> Task prompt: Pick out every line in the records that contains the string "size" and copy each of those lines. Case counts.

> Exercise material:

++++++++++

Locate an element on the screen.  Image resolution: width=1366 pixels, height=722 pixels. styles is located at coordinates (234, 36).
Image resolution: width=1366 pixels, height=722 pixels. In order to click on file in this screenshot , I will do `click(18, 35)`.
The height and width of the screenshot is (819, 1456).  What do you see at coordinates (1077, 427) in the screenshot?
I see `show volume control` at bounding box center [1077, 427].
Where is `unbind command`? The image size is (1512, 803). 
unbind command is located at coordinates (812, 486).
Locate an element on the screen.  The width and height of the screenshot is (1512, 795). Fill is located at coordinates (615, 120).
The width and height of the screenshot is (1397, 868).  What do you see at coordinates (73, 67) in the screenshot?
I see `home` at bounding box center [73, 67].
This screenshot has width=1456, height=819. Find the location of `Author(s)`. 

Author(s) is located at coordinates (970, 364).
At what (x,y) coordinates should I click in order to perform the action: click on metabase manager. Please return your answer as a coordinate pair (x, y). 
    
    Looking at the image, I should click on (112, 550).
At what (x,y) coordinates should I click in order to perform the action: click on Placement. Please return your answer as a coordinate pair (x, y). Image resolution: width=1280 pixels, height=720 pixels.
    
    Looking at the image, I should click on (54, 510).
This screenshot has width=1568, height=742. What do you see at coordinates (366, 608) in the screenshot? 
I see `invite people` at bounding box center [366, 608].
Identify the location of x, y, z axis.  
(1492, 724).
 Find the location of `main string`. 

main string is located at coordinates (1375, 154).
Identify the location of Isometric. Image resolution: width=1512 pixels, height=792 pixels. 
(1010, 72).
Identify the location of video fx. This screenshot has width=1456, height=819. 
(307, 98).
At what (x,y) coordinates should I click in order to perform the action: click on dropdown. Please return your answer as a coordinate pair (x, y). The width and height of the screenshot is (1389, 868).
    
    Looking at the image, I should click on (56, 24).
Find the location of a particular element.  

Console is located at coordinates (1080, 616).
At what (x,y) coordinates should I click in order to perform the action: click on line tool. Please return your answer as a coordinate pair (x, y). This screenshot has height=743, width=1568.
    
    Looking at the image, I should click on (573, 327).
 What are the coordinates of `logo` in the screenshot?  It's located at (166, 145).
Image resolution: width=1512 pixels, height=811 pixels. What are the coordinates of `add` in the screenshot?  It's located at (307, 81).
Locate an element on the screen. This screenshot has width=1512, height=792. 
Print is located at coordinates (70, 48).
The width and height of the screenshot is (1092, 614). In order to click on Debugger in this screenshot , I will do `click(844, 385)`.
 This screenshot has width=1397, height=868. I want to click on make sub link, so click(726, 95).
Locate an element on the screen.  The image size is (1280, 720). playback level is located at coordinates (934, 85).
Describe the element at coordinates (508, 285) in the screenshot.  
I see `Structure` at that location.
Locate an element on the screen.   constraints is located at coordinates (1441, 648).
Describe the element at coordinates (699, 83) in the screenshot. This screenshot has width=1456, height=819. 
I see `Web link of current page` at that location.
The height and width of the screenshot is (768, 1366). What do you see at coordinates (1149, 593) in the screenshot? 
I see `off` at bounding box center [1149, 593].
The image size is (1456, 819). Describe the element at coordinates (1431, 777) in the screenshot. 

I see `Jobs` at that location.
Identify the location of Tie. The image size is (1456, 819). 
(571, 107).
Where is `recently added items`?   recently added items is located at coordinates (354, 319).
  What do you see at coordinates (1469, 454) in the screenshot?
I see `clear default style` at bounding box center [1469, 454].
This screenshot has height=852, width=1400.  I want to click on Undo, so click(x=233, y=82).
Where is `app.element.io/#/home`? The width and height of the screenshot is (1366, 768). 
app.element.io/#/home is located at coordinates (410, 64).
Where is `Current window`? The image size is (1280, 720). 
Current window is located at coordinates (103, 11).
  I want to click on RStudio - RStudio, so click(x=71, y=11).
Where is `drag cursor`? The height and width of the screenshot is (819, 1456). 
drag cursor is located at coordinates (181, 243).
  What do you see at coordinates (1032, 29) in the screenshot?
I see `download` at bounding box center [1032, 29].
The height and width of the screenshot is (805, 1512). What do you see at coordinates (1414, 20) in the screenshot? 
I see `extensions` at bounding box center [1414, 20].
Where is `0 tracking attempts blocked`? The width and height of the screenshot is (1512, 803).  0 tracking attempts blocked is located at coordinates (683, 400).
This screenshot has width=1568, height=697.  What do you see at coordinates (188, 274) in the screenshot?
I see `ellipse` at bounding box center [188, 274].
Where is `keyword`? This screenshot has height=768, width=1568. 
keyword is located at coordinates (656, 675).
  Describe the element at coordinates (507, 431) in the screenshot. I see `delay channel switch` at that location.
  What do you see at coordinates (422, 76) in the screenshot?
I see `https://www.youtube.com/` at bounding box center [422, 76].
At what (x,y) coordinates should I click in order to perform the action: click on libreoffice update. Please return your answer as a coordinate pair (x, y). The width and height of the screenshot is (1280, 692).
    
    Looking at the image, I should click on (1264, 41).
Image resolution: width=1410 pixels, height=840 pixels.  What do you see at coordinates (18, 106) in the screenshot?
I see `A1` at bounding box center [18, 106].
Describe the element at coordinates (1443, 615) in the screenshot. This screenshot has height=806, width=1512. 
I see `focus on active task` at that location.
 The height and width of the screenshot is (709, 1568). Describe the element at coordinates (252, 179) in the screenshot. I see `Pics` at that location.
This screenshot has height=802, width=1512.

++++++++++

> Complete output:
Where is `unbind command`? The image size is (1512, 803). 
Locate an element on the screen.  The image size is (1280, 720). playback level is located at coordinates (934, 85).
The image size is (1456, 819). Describe the element at coordinates (1431, 777) in the screenshot. 
Identify the location of Tie. The image size is (1456, 819). 
Where is `Current window`? The image size is (1280, 720). 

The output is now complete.